Orte und Menschen
Ingo Schulzes Beobachtungen als „Gast im Westen“
Von Hannes Krauss
Besprochene Bücher / LiteraturhinweiseSeit 2017 lädt die Essener Brost-Stiftung Autorinnen und Autoren als „Metropolenschreiber“ ins Ruhrgebiet ein. Sie erhalten ein großzügiges Stipendium, dürfen einige Monate lang in einer luxuriösen Doppelhaushälfte in Mülheim an der Ruhr wohnen und sollen sich von dort aus in der Region „auf menschliche, kulturelle und historische Schatzsuche“ begeben. Ihre „Erfahrungen und Einblicke werden am Ende der Amtszeit in einem literarischen Werk festgehalten und veröffentlicht.“ Soweit das Konzept, nachzulesen auf der Homepage der Stiftung. Die Liste der bisherigen Stipendiat*innen ist bunt (Schriftsteller*innen, Journalisten, Historiker, Philosoph*innen), die Qualität der literarischen Ergebnisse unterschiedlich.

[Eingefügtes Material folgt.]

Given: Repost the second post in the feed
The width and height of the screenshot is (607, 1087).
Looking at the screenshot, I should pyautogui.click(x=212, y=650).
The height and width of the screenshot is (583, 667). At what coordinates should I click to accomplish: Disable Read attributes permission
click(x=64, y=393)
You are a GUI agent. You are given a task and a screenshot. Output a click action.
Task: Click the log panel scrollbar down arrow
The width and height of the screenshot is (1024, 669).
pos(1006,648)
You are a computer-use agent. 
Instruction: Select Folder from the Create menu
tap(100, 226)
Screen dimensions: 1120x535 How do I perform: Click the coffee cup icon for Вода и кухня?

Vor zwei Jahren war Ingo Schulze an der Reihe. Der in Dresden geborene, in Berlin lebende Autor – bekannt durch Romane über den deutsch-deutschen Alltag wie Simple Storys (1989) oder Neue Leben (2005) – hat zwar nicht den ultimativen Ruhrgebietsroman des 21. Jahrhunderts vorgelegt, dafür aber eine überaus lesenswerte Sammlung origineller Beobachtungen und ungewöhnlicher Porträts. Der Metropolen-Begriff kommt zum Glück nur als Zitat vor. Schulze ignoriert dieses großmäulige Schlagwort genauso wie gängige Klischees von der Malocher-Region. Stattdessen trifft er sich mit Menschen, einheimischen und zugewanderten, lässt sich deren Geschichten erzählen und begleitet sie an ganz unterschiedliche Orte der Region.

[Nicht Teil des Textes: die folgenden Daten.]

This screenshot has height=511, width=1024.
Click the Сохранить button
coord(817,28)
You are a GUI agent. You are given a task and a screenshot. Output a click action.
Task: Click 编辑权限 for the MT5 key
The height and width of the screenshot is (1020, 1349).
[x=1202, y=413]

Die Industriegeschichte wird nicht ausgespart (es gibt Streifzüge durch Rheinhausen, Duisburg-Ruhrort oder die Essener Villa Hügel), den Kern von Schulzes Aufzeichnungen aber bilden Gespräche und Begegnungen. Wir begleiten den Autor zu Besuchen in zwei ungewöhnlichen Schulen, wir sind dabei, wenn er mit einem ehemaligen DDR-Flüchtling Fußballspiele in Dortmund und Schalke besucht oder mit einem gerade pensionierten Polizeipräsidenten das Essener Rot-Weiß-Stadion. Er nimmt uns mit zu einer Orchesterprobe der Essener Philharmoniker und zur Besichtigung des Emscher-Klärwerks. Wir hören uns die Lebensgeschichte eines Gelsenkirchener Klempner-Meisters an, fahren mit einem widerspenstigen (ehemaligen) Sozialdemokraten durch Dortmund, lernen untypische Buchhändler kennen und einen Kettwiger Kleinverleger.

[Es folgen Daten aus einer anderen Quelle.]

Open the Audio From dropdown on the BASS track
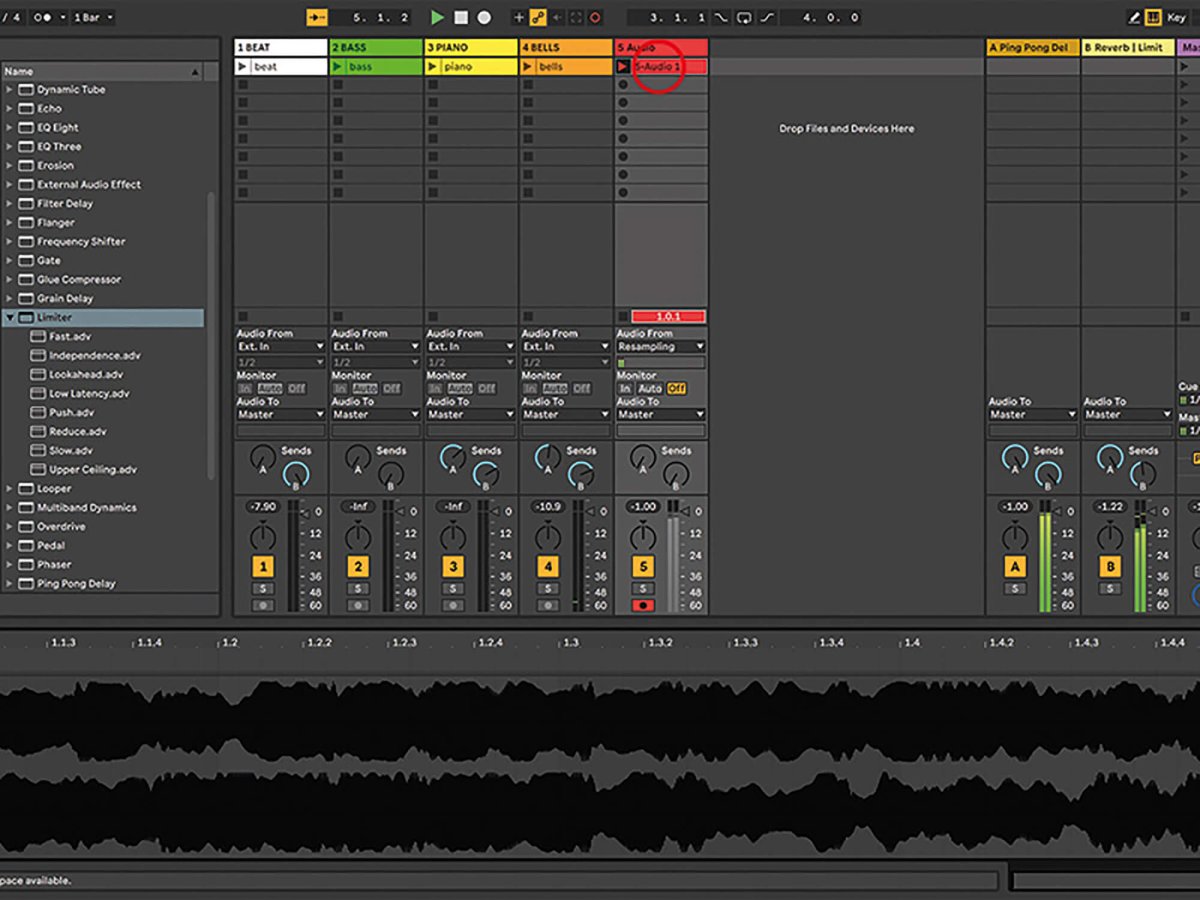The height and width of the screenshot is (900, 1200). coord(375,347)
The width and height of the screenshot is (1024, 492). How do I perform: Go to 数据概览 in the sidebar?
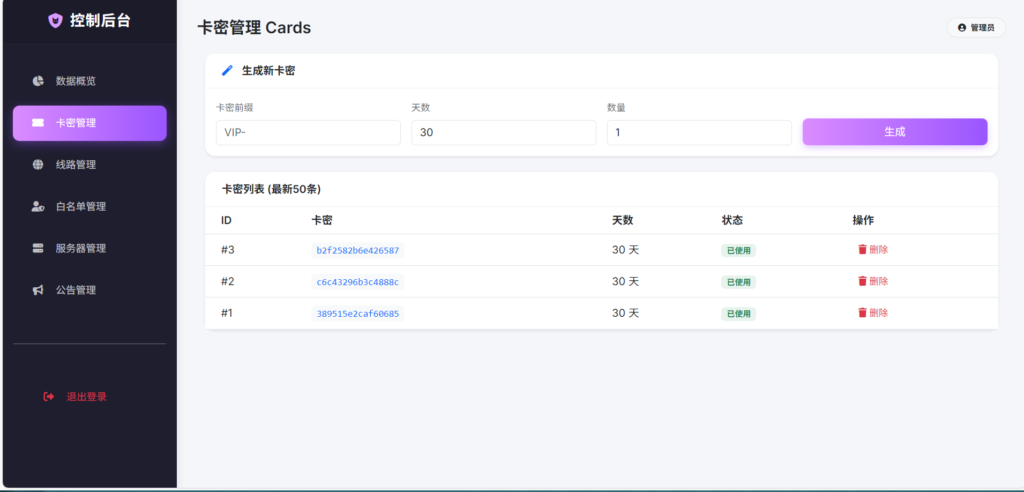pos(76,81)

Ob die im Buch porträtierten Menschen repräsentativ sind für das Ruhrgebiet, sei dahingestellt. Auf jeden Fall lassen Schulzes Antworten auf die Wünsche der Preisstifter nie die Gefahr jener Musealisierung der Region aufkommen, die der Regionalverband Ruhr gerne pflegt. Er erkundet das Revier von seinen Rändern her und spart auch brisante Probleme (wie die Clan-Kriminalität oder die prekären Lebensbedingungen südosteuropäischer Zuwanderer) nicht aus. Ganz wichtig ist für ihn das Unterwegs-Sein, auch wenn das durch die reviertypischen Strukturen des öffentlichen Nahverkehrs mitunter mühselig ist. Bei ausgedehnten S-Bahn-Fahrten begreift Schulze, „dass im Ruhrgebiet die Integration von Zugewanderten eine lange Tradition hat“ – und empfindet „Freude bei dem Gedanken, kein Tourist zu sein, sondern für einige Zeit dazuzugehören“.
Das Buch ist stellenweise ziemlich privat. Es erhebt keinen literarischen Anspruch, Kunst entdeckt der Autor anderswo – beispielsweise in den Gedichten der verstorbenen Wahl-Duisburgerin Barbara Köhler (die aus Chemnitz stammte) oder in den Duisburger und Gelsenkirchener Skulpturen des im Sudetenland geborenen Markus Lüpertz. Ingo Schulze begnügt sich mit subjektiven Berichten, die er mit Erfahrungen aus seiner ostdeutschen Heimat konfrontiert und die in ihrer Diffusität die widersprüchliche Vielfalt der Region treffender abbilden, als die Hochglanzbroschüren der Tourismuswerbung. Nach der Lektüre verstehen auch Zugereiste noch ein bisschen besser, warum sie gerne hier leben.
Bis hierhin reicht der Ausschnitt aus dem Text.